00342 (2/2) : 4E @F308 [Chair: Kazuyuki Yoshimura]
[00812] Universality Classes for Nonlinear Wave Thermalization
Format : Talk at Waseda University
Author(s) :
Sergej Flach (Institute for Basic Science)
Abstract : We study the slowing down of thermalization of many-body dynamical systems upon approaching integrable limits. We identify two fundamentally distinct long-range and short-range classes. The long-range class results in a single parameter scaling of the Lyapunov spectrum, with the rescaled spectrum approaching an analytical function. The short-range class results in a rescaled Lyapunov spectrum approaching a non-analytic function through an exponential suppression of all Lyapunov exponents relative to the largest one.
[01278] Numerical experiment on nonlinear localized oscillation propagating in a mass-spring chain
Format : Talk at Waseda University
Author(s) :
Yosuke Watanabe (Setsunan University)
Yusuke Doi (Osaka University)
Abstract : Nonlinear localized oscillations excited and propagated in a mass-spring chain are studied.

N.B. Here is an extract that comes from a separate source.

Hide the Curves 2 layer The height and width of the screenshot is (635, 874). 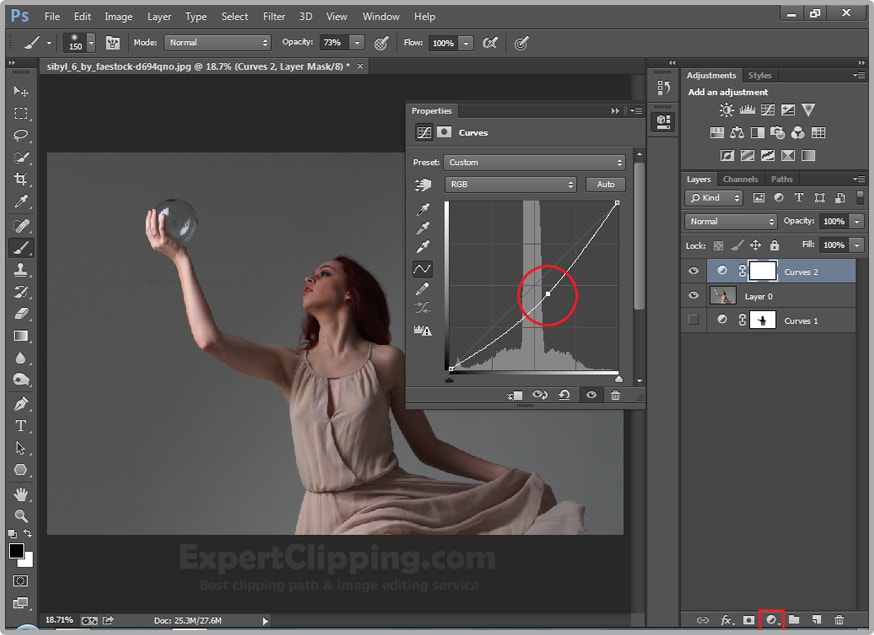pyautogui.click(x=693, y=271)
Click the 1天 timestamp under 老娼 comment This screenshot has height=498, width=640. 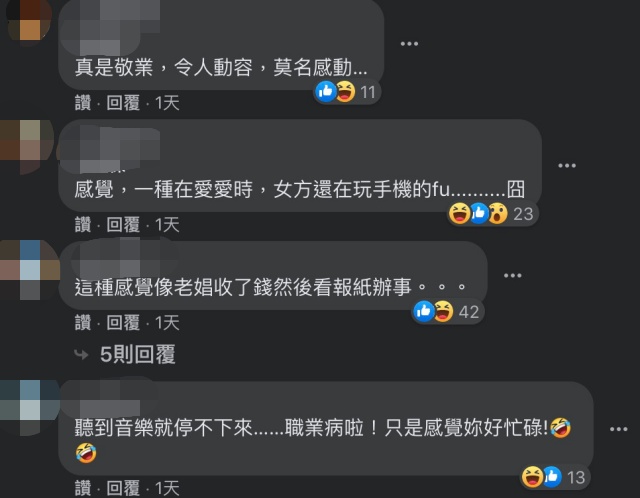(167, 323)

Letting the mass at one end of the chain driven sinusoidally at high frequency and large amplitude, localized oscillations can be excited intermittently near the end and propagated down the chain one after another at a constant speed. This phenomenon is known as supratransmission. We have experimentally observed the supratransmission by a mechanical mass-spring chain which emulates the Fermi-Pasta-Ulam one of beta type. The experimental results are compared with the numerical ones.
[01274] Moving Intrinsic Localized Modes Created by Transforming Wavenumber-frequency Spectrum of a Static Intrinsic Localized Mode in FPUT-NKG Mixed Lattices
Format : Talk at Waseda University
Author(s) :
Masayuki Kimura (Setsunan University)
Kosuke Kawasaki (Kyoto University)
Shinji Doi (Kyoto University)
Abstract : Intrinsic localized mode $($ILM$)$, also known as discrete breather $($DB$)$, is a spatially localized vibration in nonlinear lattices. It is well known that ILM can travel the lattices without decay of energy localization for a long period of time. In this study, initial values of moving ILMs with arbitrary speed are created by transforming the wavenumber-frequency spectrum of a static ILM. We will discuss the characteristics of the created moving ILMs.
[00992] Structure of pairwise interaction symmetric lattice for moving discrete breather
Format : Talk at Waseda University
Author(s) :
Yusuke Doi (Osaka University)
Kazuyuki Yoshimura (Tottori University)
Abstract : The mobility of discrete breathers is an essential issue from the viewpoint of energy transport in microstructure and nanostructures. In this presentation, we construct a nonlinear lattice with long-range interaction, which supports the smooth mobility of the discrete breather by considering the invariance of the interaction potential to a certain mapping corresponding to the translational manipulation of the waveform. Numerical results on the dynamics of the discrete breather in the constructed lattice are also presented.